(Updates with U.S. market open, changes byline, dateline; previous LONDON)
* Dollar falls after data on factory and services activity
* Weaker greenback lifts slumping oil
* Energy, housing stocks help lift Wall Street
By Chuck Mikolajczak
NEW YORK, June 23 (Reuters) - World stocks advanced on Friday and were poised for a modest gain to end the week as a drop in the dollar helped boost sagging oil prices.
The dollar fell against a basket of major currencies as preliminary data on U.S. factory and services activities in June fell short of analyst forecasts, stoking doubts about U.S. economic growth for the rest of 2017.
That drop in the greenback helped crude oil pull away from 10-month lows, although prices were still set for their worst first-half performance since 1997. On the week, both Brent and WTI crude have lost nearly 4 percent.
“Oil is probably trying to recoup some of the losses that they’ve had this week,” said Jim Davis, regional investment manager at U.S. Bank Wealth Management in Springfield, Illinois.
U.S. crude rose 0.84 percent to $43.10 per barrel and Brent was last at $45.64, up 0.93 percent on the day.
The climb in crude helped lift energy stocks on Wall Street, with the group up 0.8 percent as the best performing of the major S&P sectors.
The U.S. dollar briefly managed to recoup some of its declines after economic data showed new U.S. single-family home sales rose in May and the median sales price surged to an all-time high.

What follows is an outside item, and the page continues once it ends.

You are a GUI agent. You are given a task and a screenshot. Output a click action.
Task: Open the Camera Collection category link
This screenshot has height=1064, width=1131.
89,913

The PHLX housing index advanced 0.7 percent.
The Dow Jones Industrial Average rose 14.29 points, or 0.07 percent, to 21,411.58, the S&P 500 gained 4.95 points, or 0.20 percent, to 2,439.45 and the Nasdaq Composite added 15.91 points, or 0.26 percent, to 6,252.60.
“The data has been mixed today and it kind of reflects what has been going on all month and that is the economy, both globally and in the U.S., we are expanding but the pace of expansion is not accelerating,” Davis said.
The slide in energy prices in recent weeks has worsened the outlook for inflation, creating a problem for the world’s major central banks as they attempt to normalize interest rates after years of ultra-loose policy.
The pan-European FTSEurofirst 300 index lost 0.18 percent and MSCI’s gauge of stocks across the globe gained 0.25 percent.
The dollar index fell 0.37 percent, with the euro up 0.44 percent to $1.1199.
The dollar peaked at a one-month high on Tuesday following comments with a hawkish tone from Fed officials including New York Fed President William Dudley and Boston Fed President Eric Rosengren. But it has been stuck in a tight range since and virtually flat on the week.
Earlier on Friday, St. Louis Fed President James Bullard said the central bank should wait on any further rate increases until it is clear inflation is reliably heading to the Fed’s 2 percent target.
Fed Board Governor Jerome Powell and Cleveland Fed President Loretta Mester also are due to speak on Friday.
The lower dollar also helped boost gold prices, but the prospect of further interest rate rises in the United States limited gains.
Spot gold added 0.4 percent to $1,255.71 an ounce. U.S. gold futures gained 0.58 percent to $1,256.70 an ounce.